By SA Paint Manufacturers Association (SAPMA)
After preparing the surfaces for painting, as outlined by the SA Paint Manufacturing Association (SAPMA) in the last issue of SA Affordable Housing, the next step is to choose the desired paint finish and colour.
SAPMA member, ICI Dulux Paints, here outlines some of the main differences between the various paints on the market.
Water-based (acrylic) emulsion paints are perfect for use on indoor walls. They are available in different levels of sheens and toughness, including a super-durable finish ideal for high traffic areas like hallways or children’s bedrooms. Some varieties have the added benefit of being washable so the walls can be cleaned with just a simple wipe down. It is also much easier, incidentally, to clean your brushes or rollers after using emulsion paints: just rinsing in a bucket of water will do.
Matt paint has a flatter (almost chalky) like finish. Although traditionally used in period properties, it is ideal to provide a super-modern look to a home. Matt acrylic paint also does a great job at disguising flaws and surface imperfections due to diffused light reflection. Because the film is microscopically rougher, conventional matt paints can mark slightly easier and is slightly more difficult to clean than higher sheen options, however there are premium matt options available with extreme wash and stain-resistance.
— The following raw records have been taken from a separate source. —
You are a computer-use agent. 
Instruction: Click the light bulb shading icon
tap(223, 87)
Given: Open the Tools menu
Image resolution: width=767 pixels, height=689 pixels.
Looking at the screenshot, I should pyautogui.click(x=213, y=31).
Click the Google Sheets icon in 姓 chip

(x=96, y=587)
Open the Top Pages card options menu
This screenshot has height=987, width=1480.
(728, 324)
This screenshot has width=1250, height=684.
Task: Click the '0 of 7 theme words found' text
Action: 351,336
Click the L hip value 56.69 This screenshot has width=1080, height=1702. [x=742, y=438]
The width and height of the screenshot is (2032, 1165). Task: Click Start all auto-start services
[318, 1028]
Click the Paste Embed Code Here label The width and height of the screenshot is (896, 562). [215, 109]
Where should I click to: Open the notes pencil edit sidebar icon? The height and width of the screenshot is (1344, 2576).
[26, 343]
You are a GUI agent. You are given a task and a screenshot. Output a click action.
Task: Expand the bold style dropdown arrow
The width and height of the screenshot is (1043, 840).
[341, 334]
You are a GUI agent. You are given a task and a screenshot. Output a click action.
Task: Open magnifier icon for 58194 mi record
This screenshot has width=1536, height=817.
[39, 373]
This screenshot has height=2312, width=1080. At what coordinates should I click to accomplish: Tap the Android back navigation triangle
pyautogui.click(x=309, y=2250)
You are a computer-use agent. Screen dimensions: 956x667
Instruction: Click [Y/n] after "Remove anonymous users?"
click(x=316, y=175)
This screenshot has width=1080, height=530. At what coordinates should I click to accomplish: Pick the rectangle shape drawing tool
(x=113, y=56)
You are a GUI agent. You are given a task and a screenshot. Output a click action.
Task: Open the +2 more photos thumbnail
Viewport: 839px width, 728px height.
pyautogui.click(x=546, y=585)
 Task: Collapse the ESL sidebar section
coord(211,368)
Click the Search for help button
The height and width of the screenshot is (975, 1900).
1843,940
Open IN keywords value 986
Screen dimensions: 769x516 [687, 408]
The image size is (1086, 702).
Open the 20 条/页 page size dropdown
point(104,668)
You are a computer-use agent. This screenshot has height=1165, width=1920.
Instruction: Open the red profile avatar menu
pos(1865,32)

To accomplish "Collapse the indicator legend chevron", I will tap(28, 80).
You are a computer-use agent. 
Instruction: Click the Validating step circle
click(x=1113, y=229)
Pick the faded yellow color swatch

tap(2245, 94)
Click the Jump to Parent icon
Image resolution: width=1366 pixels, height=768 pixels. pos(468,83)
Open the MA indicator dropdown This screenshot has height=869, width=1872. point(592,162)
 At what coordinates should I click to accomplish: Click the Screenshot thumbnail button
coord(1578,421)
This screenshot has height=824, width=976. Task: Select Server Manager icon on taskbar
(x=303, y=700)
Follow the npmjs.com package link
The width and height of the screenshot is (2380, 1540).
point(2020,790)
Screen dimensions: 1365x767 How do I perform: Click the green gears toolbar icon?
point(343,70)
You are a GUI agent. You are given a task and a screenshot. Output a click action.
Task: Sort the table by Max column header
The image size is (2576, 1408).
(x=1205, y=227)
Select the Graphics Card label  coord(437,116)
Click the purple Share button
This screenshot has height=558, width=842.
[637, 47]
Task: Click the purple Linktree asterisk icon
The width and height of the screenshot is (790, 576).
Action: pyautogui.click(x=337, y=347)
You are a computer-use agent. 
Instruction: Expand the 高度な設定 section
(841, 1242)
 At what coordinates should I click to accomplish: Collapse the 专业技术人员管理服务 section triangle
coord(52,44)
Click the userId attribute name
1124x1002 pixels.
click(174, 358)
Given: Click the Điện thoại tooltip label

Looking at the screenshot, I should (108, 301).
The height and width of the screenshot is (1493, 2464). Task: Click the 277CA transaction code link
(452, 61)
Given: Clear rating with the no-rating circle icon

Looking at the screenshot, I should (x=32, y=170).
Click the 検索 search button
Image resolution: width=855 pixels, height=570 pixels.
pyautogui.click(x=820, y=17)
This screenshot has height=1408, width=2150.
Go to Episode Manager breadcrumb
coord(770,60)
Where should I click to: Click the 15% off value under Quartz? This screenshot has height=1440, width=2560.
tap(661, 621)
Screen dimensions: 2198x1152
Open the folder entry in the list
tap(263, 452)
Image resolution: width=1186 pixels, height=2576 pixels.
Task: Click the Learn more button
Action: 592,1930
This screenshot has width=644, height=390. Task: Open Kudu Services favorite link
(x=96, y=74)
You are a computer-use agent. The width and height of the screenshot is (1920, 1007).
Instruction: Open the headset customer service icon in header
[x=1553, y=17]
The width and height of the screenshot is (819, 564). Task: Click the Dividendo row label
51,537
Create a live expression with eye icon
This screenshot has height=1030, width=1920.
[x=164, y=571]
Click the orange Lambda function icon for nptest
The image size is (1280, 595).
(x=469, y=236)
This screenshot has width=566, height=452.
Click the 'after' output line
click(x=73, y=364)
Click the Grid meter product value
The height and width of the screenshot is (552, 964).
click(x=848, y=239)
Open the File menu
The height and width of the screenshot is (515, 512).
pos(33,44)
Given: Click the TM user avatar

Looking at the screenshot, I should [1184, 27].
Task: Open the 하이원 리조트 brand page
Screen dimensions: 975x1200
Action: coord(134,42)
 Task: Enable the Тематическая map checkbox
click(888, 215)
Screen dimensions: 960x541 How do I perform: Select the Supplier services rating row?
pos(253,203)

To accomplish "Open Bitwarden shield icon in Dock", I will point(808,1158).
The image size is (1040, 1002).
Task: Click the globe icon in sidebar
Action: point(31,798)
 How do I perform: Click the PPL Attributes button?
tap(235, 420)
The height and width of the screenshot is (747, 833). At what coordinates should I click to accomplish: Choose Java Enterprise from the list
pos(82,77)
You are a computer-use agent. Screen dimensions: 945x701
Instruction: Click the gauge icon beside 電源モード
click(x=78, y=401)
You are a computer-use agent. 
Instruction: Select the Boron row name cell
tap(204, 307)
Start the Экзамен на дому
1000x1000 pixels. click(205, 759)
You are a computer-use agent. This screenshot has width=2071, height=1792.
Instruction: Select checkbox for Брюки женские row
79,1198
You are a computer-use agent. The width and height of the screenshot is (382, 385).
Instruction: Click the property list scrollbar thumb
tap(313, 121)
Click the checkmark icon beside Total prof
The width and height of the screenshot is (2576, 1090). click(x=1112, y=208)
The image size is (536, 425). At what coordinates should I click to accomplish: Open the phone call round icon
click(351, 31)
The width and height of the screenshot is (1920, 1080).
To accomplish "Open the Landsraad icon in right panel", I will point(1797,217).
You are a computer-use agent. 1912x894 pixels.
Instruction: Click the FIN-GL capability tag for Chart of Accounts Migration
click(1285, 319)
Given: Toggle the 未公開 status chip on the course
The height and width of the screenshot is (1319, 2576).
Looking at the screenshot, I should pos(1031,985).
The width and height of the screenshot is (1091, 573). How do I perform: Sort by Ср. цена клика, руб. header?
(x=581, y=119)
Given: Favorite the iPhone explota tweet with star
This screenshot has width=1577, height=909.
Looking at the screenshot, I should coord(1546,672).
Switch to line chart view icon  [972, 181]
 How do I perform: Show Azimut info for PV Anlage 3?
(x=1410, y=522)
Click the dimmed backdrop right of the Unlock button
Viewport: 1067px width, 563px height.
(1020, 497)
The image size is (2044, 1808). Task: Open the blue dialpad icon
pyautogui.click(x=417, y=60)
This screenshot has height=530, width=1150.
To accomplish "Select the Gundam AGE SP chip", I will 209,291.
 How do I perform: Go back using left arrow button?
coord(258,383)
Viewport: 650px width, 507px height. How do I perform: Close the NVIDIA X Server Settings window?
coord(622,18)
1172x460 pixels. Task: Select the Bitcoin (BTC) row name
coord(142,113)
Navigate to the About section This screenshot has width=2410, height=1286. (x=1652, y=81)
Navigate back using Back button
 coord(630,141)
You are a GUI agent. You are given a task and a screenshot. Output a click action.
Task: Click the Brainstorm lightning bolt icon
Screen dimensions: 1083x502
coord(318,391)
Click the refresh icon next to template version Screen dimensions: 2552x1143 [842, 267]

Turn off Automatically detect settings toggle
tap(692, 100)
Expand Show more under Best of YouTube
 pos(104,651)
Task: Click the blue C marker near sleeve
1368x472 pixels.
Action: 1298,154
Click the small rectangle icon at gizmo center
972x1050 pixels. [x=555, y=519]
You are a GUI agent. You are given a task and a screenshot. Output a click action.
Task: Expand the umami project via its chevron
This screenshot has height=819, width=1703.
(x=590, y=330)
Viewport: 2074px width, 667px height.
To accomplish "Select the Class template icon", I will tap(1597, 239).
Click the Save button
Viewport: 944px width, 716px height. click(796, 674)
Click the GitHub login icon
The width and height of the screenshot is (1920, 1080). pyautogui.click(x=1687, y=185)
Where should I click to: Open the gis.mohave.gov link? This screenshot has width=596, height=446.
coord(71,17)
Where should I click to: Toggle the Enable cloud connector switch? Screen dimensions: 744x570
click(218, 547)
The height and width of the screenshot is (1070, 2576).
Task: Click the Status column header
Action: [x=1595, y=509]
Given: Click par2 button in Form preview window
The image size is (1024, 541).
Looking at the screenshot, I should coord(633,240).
Matt paint is suitable for cement plaster, gypsum plaster, concrete, fibre cement, ceiling boards, and wooden surfaces. As noted, before, proper preparation is necessary.
Low – Medium sheen paint:
This type of paint is the most washable and stain-resistant of all emulsion wall paints, making it ideal for busy areas that require frequent cleaning. Unfortunately, one of its flaws is that it can reveal imperfections due to the specular reflection, so make sure the wall is perfectly prepared prior to using a sheen paint. It can also be used to subtly highlight traditional features like covings and cornices. This type of paint is versatile and can be used for walls, ceiling, and indoors and outdoors on cement plaster, fibre cement, concrete, brickwork, and various types of composite boarding.
Satinwood paint is a great option if a sheen finish for interior wood and metal is required.
Gloss enamel paint:
Gloss enamel paint has a mid-to-high finish and is an old standby for wood and metalwork. It is extremely durable with colours that resist UV-ray fading. It is also scratch- and stain-resistant and provides an attractive, even gloss finish. Enamel based paints are not breathable and therefore help to keep destructive elements such as oxygen and moisture vapour away from metals and wood. What is more, you can save application time if a one-coat or non-drip option is selected.
High gloss paint:
This super-shiny paint gives a mirror-like finish that looks great on all kinds of wood and metal surfaces and can be used indoors and out, where it will highlight any design feature. Choose water-based gloss paints for indoor projects and use oil-based for outdoor work. Gloss finishes are generally easiest to keep clean because they do not hold much dirt so can be cleaned easily. The solvent-based formulation offers excellent flow, with a tough, durable high gloss finish.
When it comes to selecting the right colour for house painting, SAPMA approached another producer member, Warrior Paints, for some advice:
First, when deciding on an exterior paint colour for a house, consider other aspects of the building such as the colour of the roof, deck, and other structures to ensure that there are as strong matching factors as possible.
Indoors, consider the psychological effects of colours. Paint colours can change the feel of a room: warm colours such as red, orange, and yellow make a room inviting, while dark colours can make a room appear smaller. Think of what type of activities take place in the room scheduled for repainting and choose a colour appropriate for each room based on this.
“Matt paint is suitable for cement plaster, gypsum plaster, concrete, fibre cement, ceiling boards, and wooden surfaces.”
Choosing the right paint colours, specifically interior paint, starts with understanding warm and cold colours. Cold colours have white tones, while warm colours have warm hues of brown. The difference in ‘warmth’ is clearly illustrated in producers’ paint swatches and will be grouped under headings of warm, neutral, and cold. If you are thinking of choosing a dark colour for your walls, remember that they are more prone to fading in areas where exposed to direct sunlight.
Take note of the other contents of a room such as artwork, furniture, floors etc. and choose a paint colour that complements these aspects of the room and accentuate the objects already there. A home’s paint colour should always match its furniture and décor.
Decide whether you want your interior wall paint to be an accent, or act as a neutral backdrop. If you want the wall paint to blend, complement, be understated, or continue a predetermined theme, the best choice is a neutral colour paint.
Also, do not be afraid to mix and match. You can paint three walls in a room with a neutral colour and make the other an accent wall that pops up colour and enhances design – a most effective way to create something different when it comes to interior décor.